I walk up and down the rows of flowers, trees, outdoor plants, and indoor plants. I know what I want, but I’m just walking. And thinking. Mostly thinking. Nurseries are great places for thinking—perhaps it’s the oxygenation, but, for me, I think it’s more the familiarity.
My おばあちゃん (Obaachan) and おじいちゃん (Ojiichan), my grandparents on my mother’s side, owned and ran a nursery for 44 years. That’s where I grew up. I grew with the plants, roaming the neat aisles flowers and trees. Lost among pine and bamboo, which towered over my tiny dirty blonde head, but never really feeling lost at all.
I pick up every Japanese Peace Lily in the nursery.
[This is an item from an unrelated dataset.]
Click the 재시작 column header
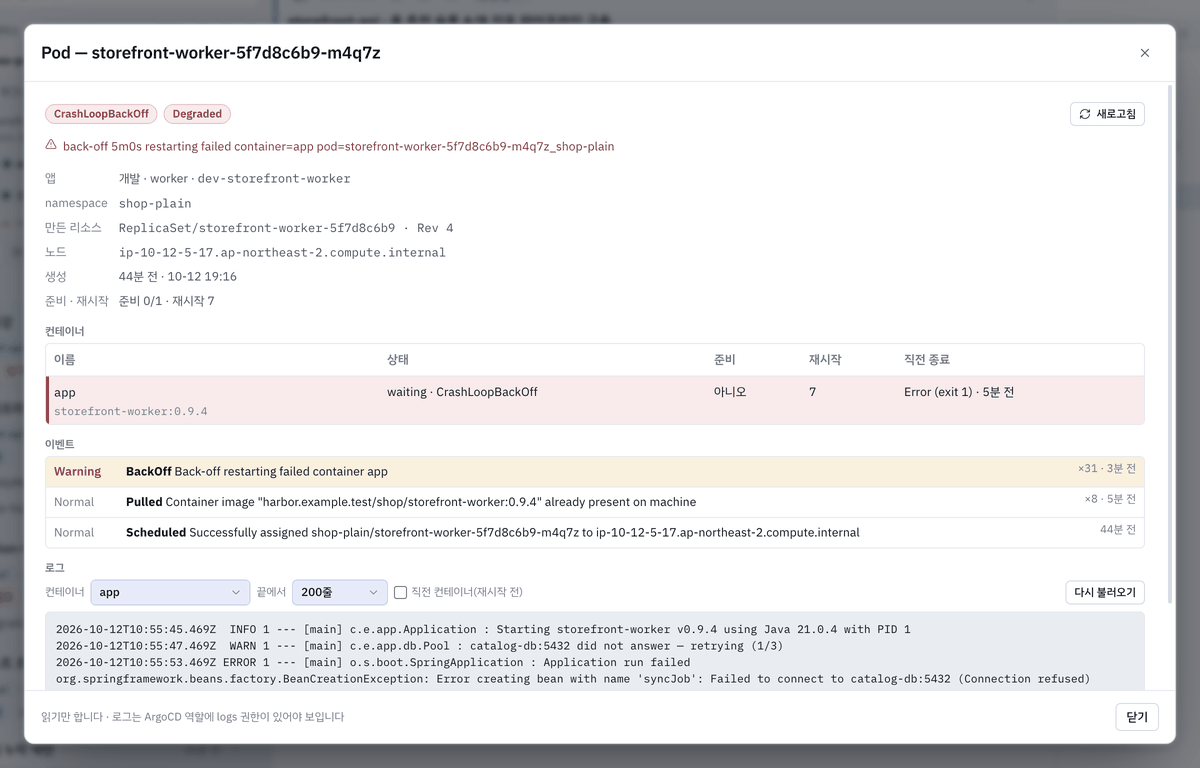Image resolution: width=1200 pixels, height=768 pixels. tap(825, 359)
Until I find Plant. He is nuzzled in the back of the bunch—modest and clearly over fertilized—his one bloom looks at me like an all seeing eye—and I know. This is my plant. I carry him around carefully, like a baby. One of the workers asks if they can wrap him up for me and I decline, wanting to him to stay by my side for a while.
My おばあちゃん (Obaachan) and おじいちゃん (Ojiichan) were born in 1932 and 1933. They grew up on the other side of the Second World War and picked oranges and grapes to pay for their voyage oversea. They grew every plant in their nursery from a seed. Every single one. Thousands and thousands of plants. They would wake up, every day, before the rising sun—Shielding themselves from the rain and morning cold with thick jackets and a space heater that rattled on the cement ground beneath the large wooden building that my Ojiichan built alone—with own two hands—using a style of carpentry called みやだいく(miyadaiku); the same technique that they use to make しんと(Shinto) shrines and temples, where pieces of wood are elaborately interlocked—cut using a selection of handsaws—no electricity, no nails, no metal, just wood.
I spend at least a half an hour picking out Plant’s pot. I choose a sleek, square, black one—He’s much moodier than I initially thought.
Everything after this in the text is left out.